= To be done =
Could you reproduce each of the records below word for word, keeping every line unchanged?

:: Stored data ::

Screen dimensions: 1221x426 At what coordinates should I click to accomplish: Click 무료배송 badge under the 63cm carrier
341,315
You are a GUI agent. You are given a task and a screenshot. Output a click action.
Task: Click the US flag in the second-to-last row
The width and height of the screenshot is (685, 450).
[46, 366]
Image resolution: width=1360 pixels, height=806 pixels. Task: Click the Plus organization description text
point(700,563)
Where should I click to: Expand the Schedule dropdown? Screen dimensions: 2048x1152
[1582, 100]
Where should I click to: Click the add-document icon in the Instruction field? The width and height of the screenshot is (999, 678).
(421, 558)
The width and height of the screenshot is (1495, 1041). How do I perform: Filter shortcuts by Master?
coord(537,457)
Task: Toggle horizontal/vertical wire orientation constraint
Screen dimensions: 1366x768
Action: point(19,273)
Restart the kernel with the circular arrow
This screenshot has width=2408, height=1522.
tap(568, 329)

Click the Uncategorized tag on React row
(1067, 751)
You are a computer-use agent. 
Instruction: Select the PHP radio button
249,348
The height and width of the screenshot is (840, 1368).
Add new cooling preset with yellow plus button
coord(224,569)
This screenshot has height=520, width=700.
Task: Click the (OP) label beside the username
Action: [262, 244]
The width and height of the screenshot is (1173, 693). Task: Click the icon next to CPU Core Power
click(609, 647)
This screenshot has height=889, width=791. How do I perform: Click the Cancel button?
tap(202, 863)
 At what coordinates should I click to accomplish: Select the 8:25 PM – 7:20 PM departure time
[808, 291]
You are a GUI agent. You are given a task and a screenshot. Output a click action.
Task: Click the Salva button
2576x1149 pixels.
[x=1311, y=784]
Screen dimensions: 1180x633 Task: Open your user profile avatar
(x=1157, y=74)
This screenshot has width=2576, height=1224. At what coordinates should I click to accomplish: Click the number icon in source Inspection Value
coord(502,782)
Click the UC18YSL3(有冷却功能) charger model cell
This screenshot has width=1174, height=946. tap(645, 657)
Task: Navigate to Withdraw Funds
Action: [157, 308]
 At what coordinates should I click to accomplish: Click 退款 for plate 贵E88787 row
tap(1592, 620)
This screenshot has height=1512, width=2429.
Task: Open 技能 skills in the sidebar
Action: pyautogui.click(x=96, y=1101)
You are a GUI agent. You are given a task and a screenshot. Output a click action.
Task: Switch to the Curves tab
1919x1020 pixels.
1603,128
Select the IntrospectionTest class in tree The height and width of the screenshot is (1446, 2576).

:::

= Correct answer =
Screen dimensions: 1221x426 At what coordinates should I click to accomplish: Click 무료배송 badge under the 63cm carrier
341,315
You are a GUI agent. You are given a task and a screenshot. Output a click action.
Task: Click the US flag in the second-to-last row
The width and height of the screenshot is (685, 450).
[46, 366]
Image resolution: width=1360 pixels, height=806 pixels. Task: Click the Plus organization description text
point(700,563)
Where should I click to: Expand the Schedule dropdown? Screen dimensions: 2048x1152
[1582, 100]
Where should I click to: Click the add-document icon in the Instruction field? The width and height of the screenshot is (999, 678).
(421, 558)
The width and height of the screenshot is (1495, 1041). How do I perform: Filter shortcuts by Master?
coord(537,457)
Task: Toggle horizontal/vertical wire orientation constraint
Screen dimensions: 1366x768
Action: point(19,273)
Restart the kernel with the circular arrow
This screenshot has width=2408, height=1522.
tap(568, 329)

Click the Uncategorized tag on React row
(1067, 751)
You are a computer-use agent. 
Instruction: Select the PHP radio button
249,348
The height and width of the screenshot is (840, 1368).
Add new cooling preset with yellow plus button
coord(224,569)
This screenshot has height=520, width=700.
Task: Click the (OP) label beside the username
Action: [262, 244]
The width and height of the screenshot is (1173, 693). Task: Click the icon next to CPU Core Power
click(609, 647)
This screenshot has height=889, width=791. How do I perform: Click the Cancel button?
tap(202, 863)
 At what coordinates should I click to accomplish: Select the 8:25 PM – 7:20 PM departure time
[808, 291]
You are a GUI agent. You are given a task and a screenshot. Output a click action.
Task: Click the Salva button
2576x1149 pixels.
[x=1311, y=784]
Screen dimensions: 1180x633 Task: Open your user profile avatar
(x=1157, y=74)
This screenshot has width=2576, height=1224. At what coordinates should I click to accomplish: Click the number icon in source Inspection Value
coord(502,782)
Click the UC18YSL3(有冷却功能) charger model cell
This screenshot has width=1174, height=946. tap(645, 657)
Task: Navigate to Withdraw Funds
Action: [157, 308]
 At what coordinates should I click to accomplish: Click 退款 for plate 贵E88787 row
tap(1592, 620)
This screenshot has height=1512, width=2429.
Task: Open 技能 skills in the sidebar
Action: pyautogui.click(x=96, y=1101)
You are a GUI agent. You are given a task and a screenshot. Output a click action.
Task: Switch to the Curves tab
1919x1020 pixels.
1603,128
Select the IntrospectionTest class in tree The height and width of the screenshot is (1446, 2576).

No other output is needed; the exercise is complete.